EXERCISE DATA:

+--

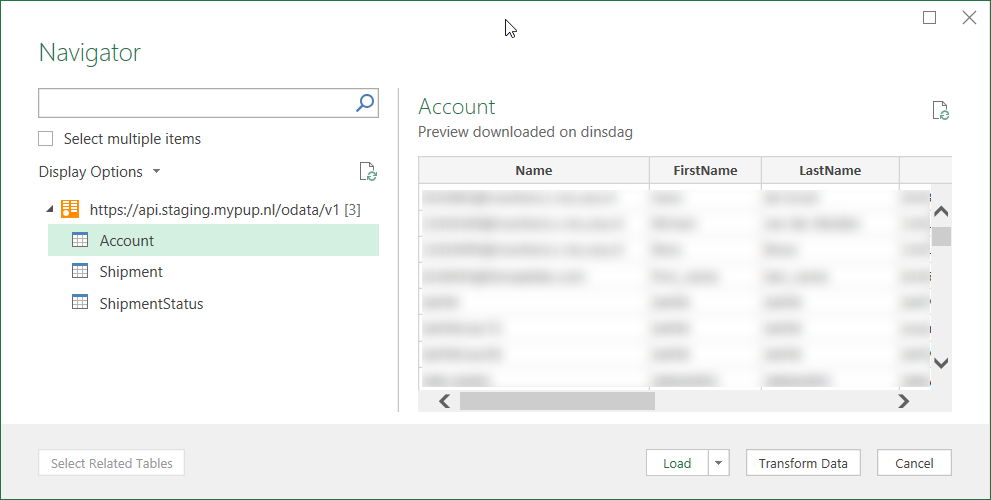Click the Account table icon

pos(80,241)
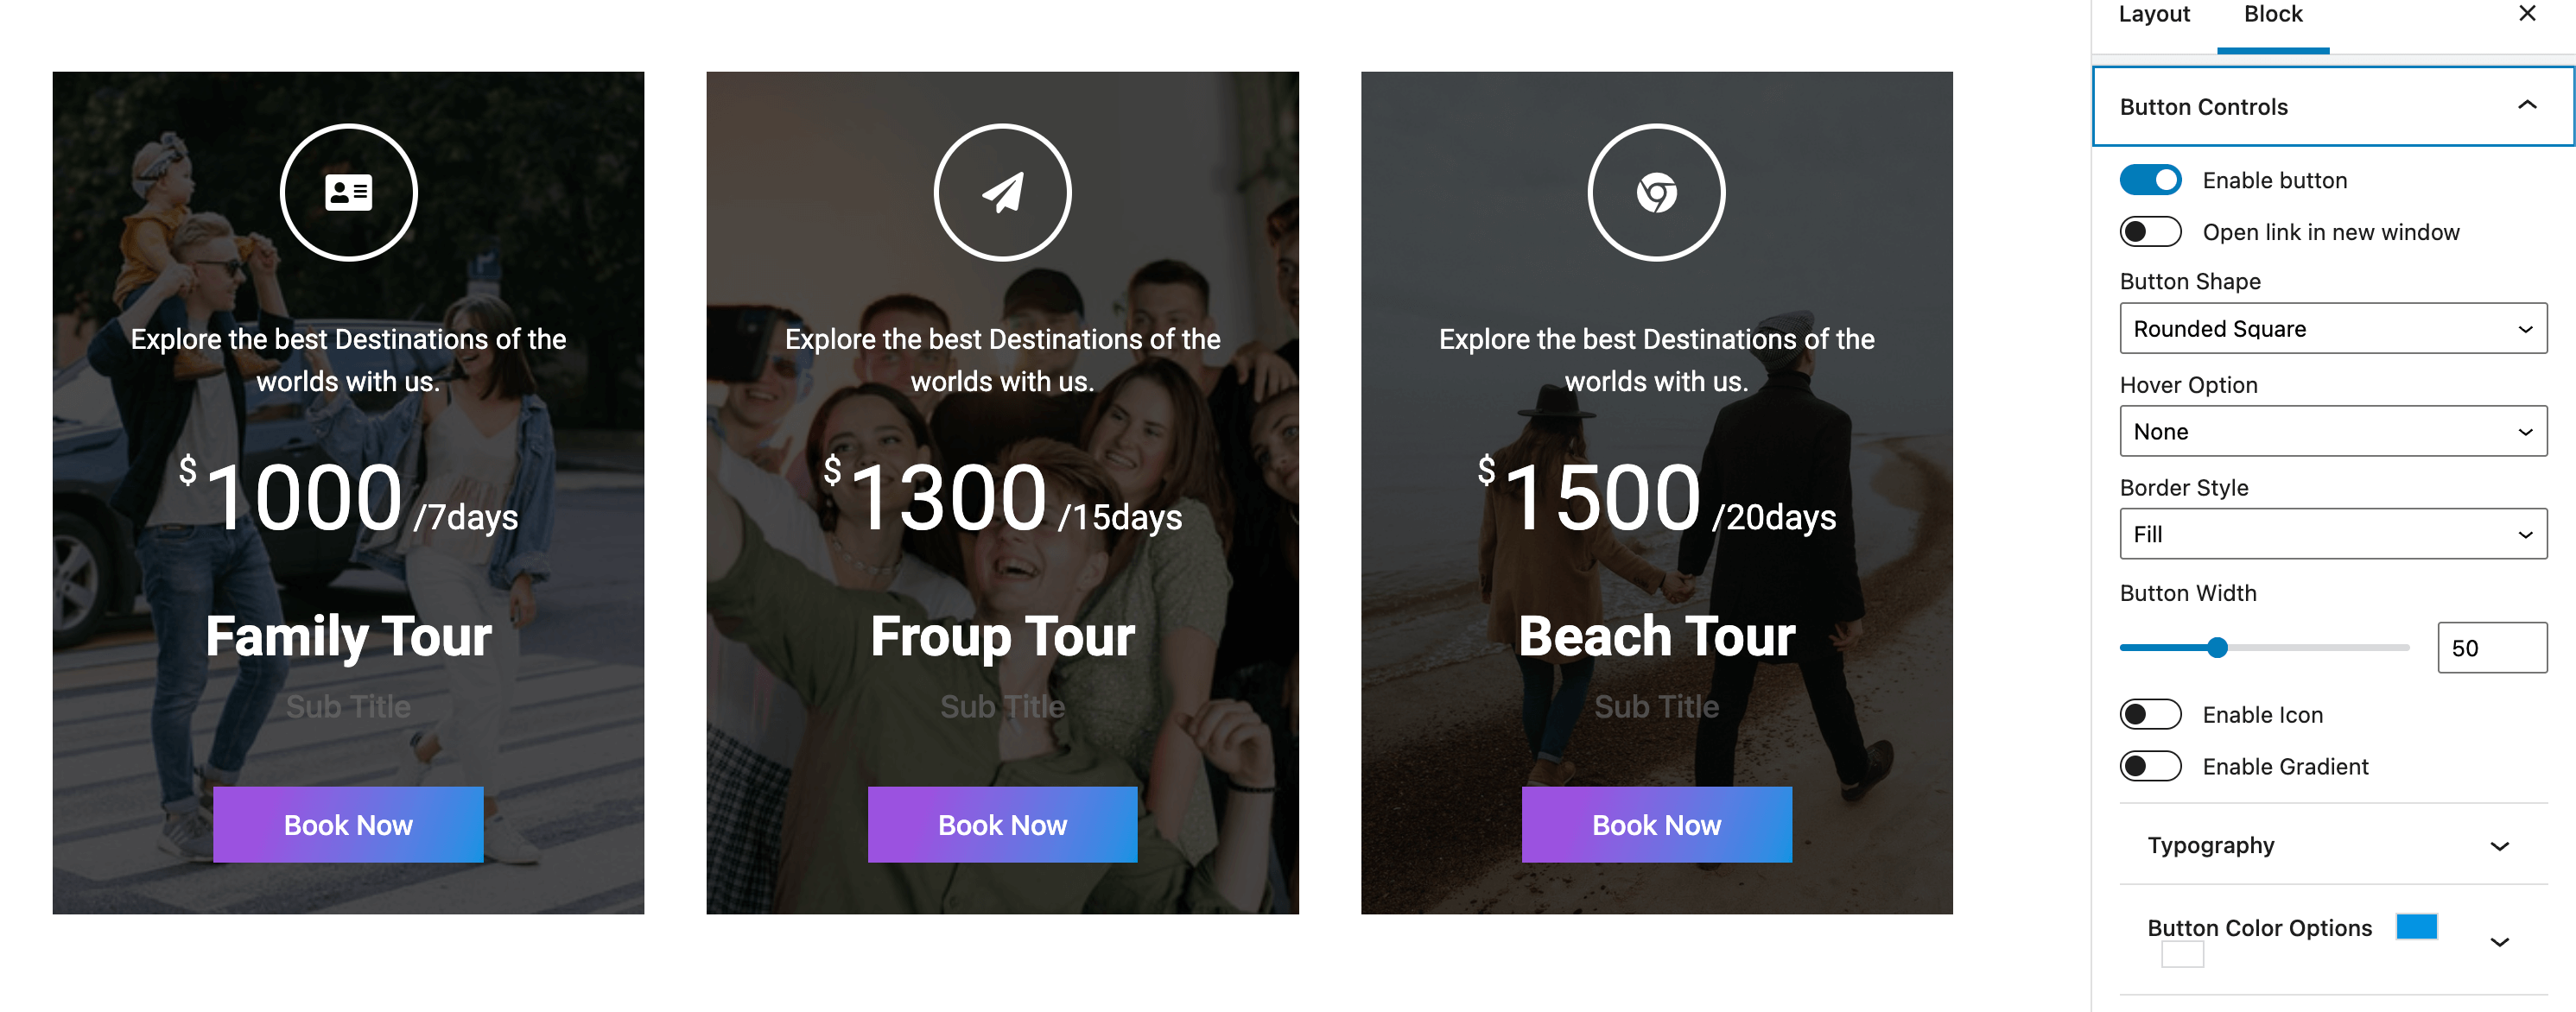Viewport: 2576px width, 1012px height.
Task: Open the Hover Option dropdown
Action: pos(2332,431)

+--

GIVEN REQUEST:
Please copy every one of the records above line for line, omitting the pictures.

TASK RESULT:
Click the Account table icon

pos(80,241)
Viewport: 2576px width, 1012px height.
Task: Open the Hover Option dropdown
Action: pos(2332,431)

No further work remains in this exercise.